Out of more than 200 bands selected to perform over the four-day conference, only one was kinda-sorta from Pittsburgh, while the vast bulk hailed from Harrisburg and Philadelphia.
Worthy Pittsburgh rockers The Douglas Brothers expressed some frustration with the conference's application process. "I submitted our [electronic press kit] in plenty of time because I saw the MMC as an accessible and logistically practical thing for us to do at our level right now," says the band's Bob Hartle. "I sent them an e-mail kind of stating our case for inclusion in the conference. The response I got was pretty much a blow-off. Needless to say we weren't selected and I did notice there were no PA bands that I recognized."
Sour grapes? Maybe it's not so simple.
When I approached the conference's director, John Harris, about this issue, he essentially said they had received submissions from Pittsburgh acts, but many were "heavier" bands, and the conference didn't want to go overboard on that particular style. When he asked me to recommend some Pittsburgh groups next year, it seemed weird, but made some sense: With the event's organizers hailing mainly from Harrisburg and Philly, why would they advocate for a Pittsburgh group's inclusion over one of their own?
On the other hand, plenty of out-of-state (and even out-of-country) groups rolled in for the festival. One packed showcase at a downtown club captured the age-old dilemma of American groups trying to sound English, and vice versa -- D.C.'s excellent Telograph brought the Interpol-ish Brit-pop, followed by The Elevator Band, outrageous Brits with borrowed equipment, who seemed hell-bent on sounding like the Bee Gees. Go figure.

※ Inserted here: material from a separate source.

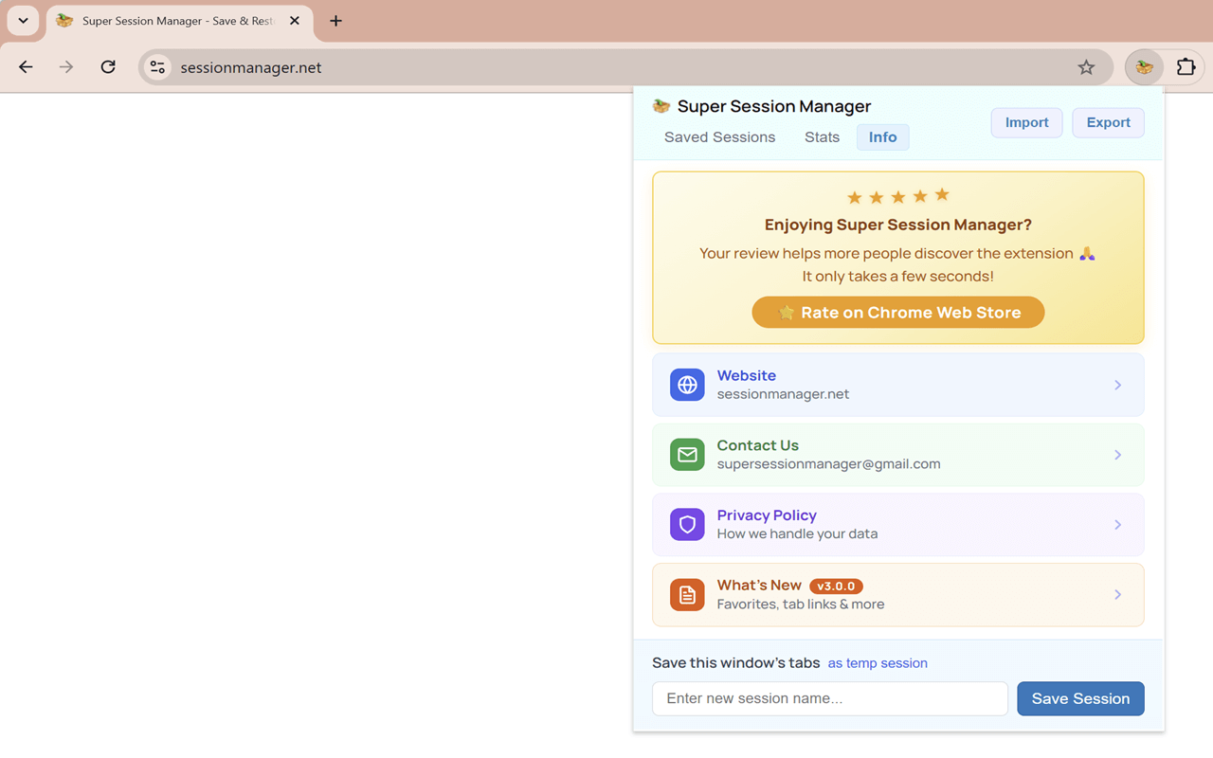Expand the Contact Us row chevron
The width and height of the screenshot is (1213, 758).
pos(1117,455)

So, should Pittsburgh bands bother applying for the MMC next year? Well, the showcases I saw were well attended and organized. And the industry professionals (producers, promoters, journalists, A&R) were, if not superstar-status, quite accessible to musicians attending the panel discussions. The people are friendly and down-to-earth, and it's nearby. On the whole, good work ... if you can get it.